Je ne crois pas aux fantasmes complotistes à propos des « Frères musulmans ». Avec ce genre de gadget désastreux, le clientélisme électoral islamophobe des gouvernementaux en direction de l’extrême droite met en danger le pays. Des millions de gens sont dégoûtés de voir leur religion montrée du doigt. Les approximations délirantes d’un rapport contesté à l’intérieur même des murs qui l’ont produit ne peuvent ni ne doivent être avalés tout rond comme le font les journalistes qui le propagent. Mais c’est vraiment un point d’orgue dans une séquence mortifère ! L’extrême droite fait son chemin quand ses slogans et fantasmes contaminent tout le champ politique. Elle est bien tranquille pendant que ses bandes ultra-violentes attaquent physiquement de tous côtés. Pendant ce temps, les tireurs dans le dos mènent les combats de revers qui facilitent cette manœuvre bien concrète de conquête du pouvoir. Le « centre gauche » social-libéral se donne pour but de détruire LFI et appuie ses deux quotidiens, Le Monde et Libération qui nous dénoncent comme une secte ! Ni plus ni moins. Il s’agit pourtant de la première organisation de gauche et son premier groupe parlementaire en lutte permanente contre le RN et ses idées. La petite « goche » traditionnelle est, elle aussi, traversée d’hésitations dans la lutte contre l’islamophobie dont elle conteste même l’appellation. De son côté, le centre droit fait de l’islamophobie une cause de l’État sous prétexte de « frères musulmans ». Après « le complot juif » des années trente voici le « complot musulman ». Un quotidien populaire comme l’était Le Parisien y consacre aussitôt quatre pages sans recul et un éditorial, du niveau d’un tract d’extrême droite. Un texte qui s’effraie de l’action, dit-il, d’à peine un millier de personnes (d’où lui vient ce chiffre ?) soupçonnées de vouloir instaurer un califat en France (sic !!). Il n’a jamais rien eu à dire sur les bandes de fachos qui défilent dans les capitales du pays. Et le chœur des bêlants en continu embraye. Pourtant, le rapport ne dit pas toujours ce qu’on lui fait dire et ce qu’il dit est souvent très discuté par les connaisseurs du sujet. David Guiraud, député insoumis, a crucifié l’habituel « journaliste » qui n’a rien lu, interroge des gens qui n’ont pas lu davantage et pérorent sur ordre, tous en cadence.

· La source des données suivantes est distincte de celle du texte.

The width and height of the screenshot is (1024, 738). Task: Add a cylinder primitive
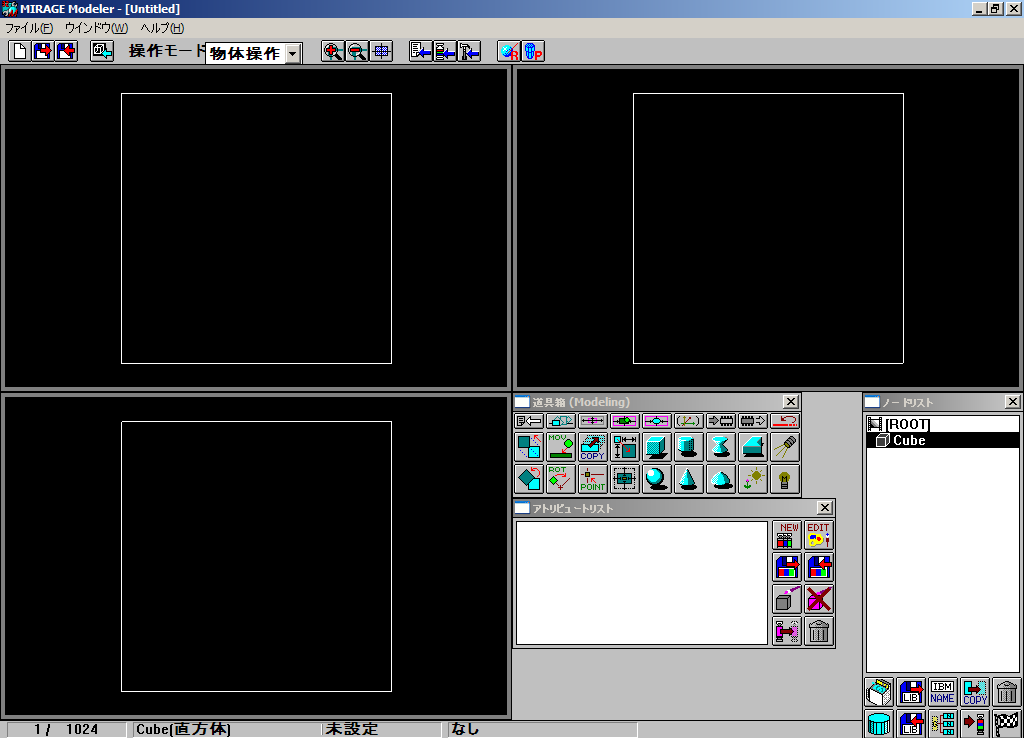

Pourtant, sans limites ni réserve, des zélés galonnés font le tour des plateaux de télés comme ce préfet des Hauts-de-Seine, ancien du cabinet Darmanin. Il aura passé sa journée du 21 mai dans les médias (RTL, Cnews, BFM, France 5) pour parler du rapport sur les Frères musulmans. Comme par hasard, il sort en même temps lui-même un rapport sur le sujet pour la Fondapol, préfacé par Retailleau. Il a multiplié les provocations et il a bien sûr bafoué son obligation de réserve. Mais dans l’administration aussi, désormais, c’est le deux poids deux mesures. Alors dans ce contexte, respect et honneur à cette enseignante, réprimée par son administration qui choisit de servir le silence nécessaire au génocide. Pourtant, c’est une bonne chose de voir une enseignante contribuer comme c’est son devoir à la formation morale et humaine de ses élèves face à un crime de cette nature. On se réjouirait d’en trouver davantage.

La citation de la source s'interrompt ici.